In May–June 1940, several months after the Second World War began, McCreery was involved in the Battle of France, towards the end of which he commanded the 2nd Armoured Brigade, of the 1st Armoured Division, which found itself fighting alongside French General Charles de Gaulle. McCreery was impressed by de Gaulle's bearing during the latter's direction of a counter-attack at Abbeville, and remained an admirer of the French general in later years.

McCreery remained in command of the brigade in the United Kingdom until mid-December when, at the relatively young age of forty-two, he was promoted to the acting rank of major-general and was made general officer commanding (GOC) of the 8th Armoured Division. The division, created only the month before, was one of several created in the aftermath of Dunkirk although, as with most of the rest of the army, the equipment situation was still severe. This, however, was not enough to deter McCreery, who threw himself into his new role with his typical enthusiasm and was determined to train his new division up to the very highest standards. He evidently succeeded in this task, being described as the first British commander "to appreciate and demonstrate the power of an armoured division employed on the ground in defence." He received further recognition from both the press and his superior officers in October 1941 when the army conducted large-scale manoeuvres, where McCreery's division was able to prove what it learned in the last few months. General Sir Alan Brooke, then the Commander-in-Chief, Home Forces (and soon to be Chief of the Imperial General Staff), was among those who praised McCreery and saw much promise in him, writing in his diary that the division was "going on well under Dick McCreery."

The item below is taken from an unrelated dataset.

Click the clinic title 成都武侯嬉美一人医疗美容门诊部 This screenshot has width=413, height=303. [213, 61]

McCreery was an expert on the use of light armoured vehicles (such vehicles being the mechanised equivalent of the cavalry of which his regiment had been part). His next posting overseas during the Second World War was as Adviser, Armoured Fighting Vehicles, Middle East (March to August 1942), where he was Claude Auchinleck's chief adviser on such matters. There followed spells working for General Sir Harold Alexander first as Chief of General Staff, Middle East Command in Cairo and then Chief of General Staff, 18th Army Group during the Tunisian campaign (1942–43). At Middle East Command Alexander was Montgomery's superior at the time of the Second Battle of El Alamein, in October 1942, and McCreery had a role in the planning of that battle, in which armoured vehicles played such a significant part.

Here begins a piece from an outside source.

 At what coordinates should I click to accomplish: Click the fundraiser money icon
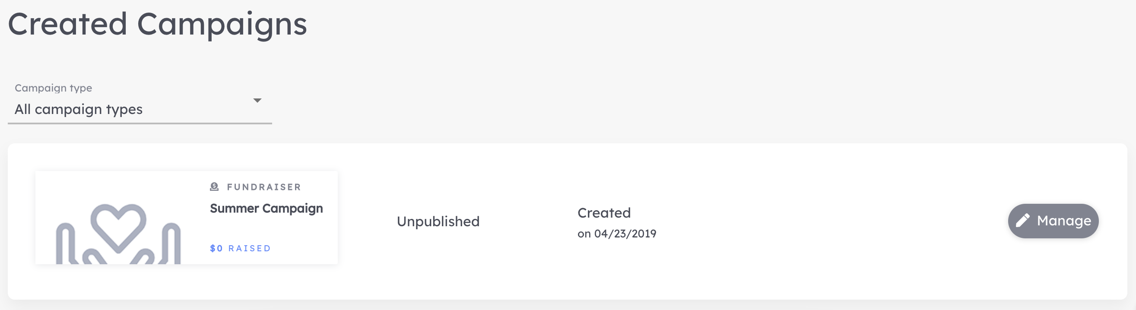tap(214, 187)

McCreery remained at Alexander's side when the latter was made commander of the 18th Army Group in mid-February 1943. This brought McCreery into contact for the first time with the Americans, who had entered the war fourteen months earlier. As he had at El Alamein, McCreery continued to play an important role and, as the Allied campaign in Tunisia was drawing to a close in the next few weeks, he pressed Alexander to switch some of the divisions from Montgomery's Eighth Army to Anderson's First Army as, by now, it was evident that Montgomery's attacks had stalled at Enfidaville. Montgomery eventually agreed to the idea and the Axis forces in North Africa finally surrendered on 13 May, with some 238,000 of them being taken prisoner by the Allies. Brooke, the CIGS, believed McCreery never received the credit he deserved in the ultimately triumphant campaign. McCreery himself, always modest, wrote simply to his wife, "This time, anyway, I feel that I have had some small hand in this success."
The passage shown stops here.